Shawn777 du Club Allociné (3,5/5) : "Mais à travers ces diverses générations et même si le film dure plus de deux heures, on a du mal à accorder assez de temps à chacune. D'autant plus que l'on met pas mal de temps à rentrer dans l'intrigue, le temps de comprendre toute cette imbrication ; l'histoire nous perdant, enfin m'ayant du moins perdu, à de nombreuses reprises, d'autant plus que rien n'est linéaire, c'est-à-dire que le film opère constamment des sauts dans le temps, accordant plus ou moins de temps à chaque époque."
Naughty Doc (3/5) : "(...) Derrière le vernis de coming-of-age stories se répondant à travers les années, la réalisatrice tisse une construction étonnante où les récits se télescopent sur 2h30, dans une ambiance spectrale donnant toute la saveur au film. Un parfum funeste et funèbre domine donc, gouverné par une facture visuelle réellement texturée et léchée. Dommage cependant qu'en termes de tenue narrative ou d'emphase ce soit régulièrement inégal : il y avait de l'élagage à faire. Mais en l'état, une proposition singulière !"

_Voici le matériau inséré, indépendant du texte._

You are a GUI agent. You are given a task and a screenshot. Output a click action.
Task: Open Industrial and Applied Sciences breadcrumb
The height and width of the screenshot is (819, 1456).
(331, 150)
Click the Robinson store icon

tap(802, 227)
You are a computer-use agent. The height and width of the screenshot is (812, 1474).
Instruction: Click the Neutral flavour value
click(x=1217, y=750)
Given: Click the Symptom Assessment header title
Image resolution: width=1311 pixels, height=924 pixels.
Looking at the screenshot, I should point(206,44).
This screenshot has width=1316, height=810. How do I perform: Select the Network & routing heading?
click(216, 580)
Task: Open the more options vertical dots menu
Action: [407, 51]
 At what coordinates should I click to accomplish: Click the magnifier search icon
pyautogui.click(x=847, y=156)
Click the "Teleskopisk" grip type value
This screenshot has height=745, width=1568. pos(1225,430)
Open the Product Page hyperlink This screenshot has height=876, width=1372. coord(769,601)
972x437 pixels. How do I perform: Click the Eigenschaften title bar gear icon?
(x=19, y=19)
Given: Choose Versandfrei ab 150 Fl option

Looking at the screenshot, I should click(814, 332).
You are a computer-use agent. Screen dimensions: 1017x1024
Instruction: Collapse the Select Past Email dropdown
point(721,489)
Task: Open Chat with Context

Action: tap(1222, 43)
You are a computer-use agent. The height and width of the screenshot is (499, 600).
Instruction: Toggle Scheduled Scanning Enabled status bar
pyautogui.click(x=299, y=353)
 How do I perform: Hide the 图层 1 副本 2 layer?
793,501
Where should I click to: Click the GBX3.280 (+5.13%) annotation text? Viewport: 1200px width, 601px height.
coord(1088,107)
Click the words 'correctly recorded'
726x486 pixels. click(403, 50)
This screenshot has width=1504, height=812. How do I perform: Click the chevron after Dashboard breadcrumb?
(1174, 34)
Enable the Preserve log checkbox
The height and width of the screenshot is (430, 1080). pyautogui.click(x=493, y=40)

Traversay1 du Club Allociné (3/5) : "(...) Rien n'est limpide dans le film. Oubliant cela, Les Échos du passé est avant tout une expérience cinématographique extrême, qui fait davantage appel aux sens qu'à l'intelligence et qui se caractérise par une expérimentation ininterrompue, tant sur le plan visuel que sonore.
Autant dire qu'il faut voir le film avec toutes ses écoutilles ouvertes dans un exercice aux portes de l'abstraction, mais qui possède aussi ses aspects ludiques. Une alternative existe : quitter la projection au bout d'une heure, faute de repères clairs, ou rester jusqu'au bout, en prenant les scènes les unes après les autres, sans l'assurance d'arriver au but, en ayant maîtrisé tous les tenants et aboutissants."
PL06 (2,5/5) : "Mais ce bel exercice de style m'a paru assez vain. Déroutant par la déconstruction temporelle de la narration, malaisant par la répétition des violences ou déviances sexuelles, macabre par l'obsession de mort qui habite les murs de cette maison. Il faut se laisser porter... mais à quel prix, et au risque de se perdre en cours de projection !"
Velocio du Club Allociné (1/5) : "Un film prétentieux et incompréhensible. Seule peut y trouver du plaisir sa réalisatrice, Mascha Schilinski, qui est arrivée à infliger pendant 150 minutes un tel pensum aux spectateurs et spectatrices qui, sans doute attiré(e)s par le sujet du film, a priori très intéressant - le poids du patriarcat sur quatre générations de femmes dans une même ferme du nord de l'Allemagne - ont jugé bon de franchir la porte d'un cinéma pour aller le voir."
En résumé
Beaucoup de spectateurs saluent la maîtrise visuelle, la richesse des images et l'atmosphère hypnotique, tandis que d'autres sont déroutés par la complexité narrative et les sauts constants dans le temps. Certains y voient un exercice esthétique fascinant, d'autres jugent le récit trop hermétique ou inégal. Une œuvre audacieuse qui séduit avant tout les amateurs de cinéma expérimental et contemplatif.
Les Échos du passé est actuellement en salles.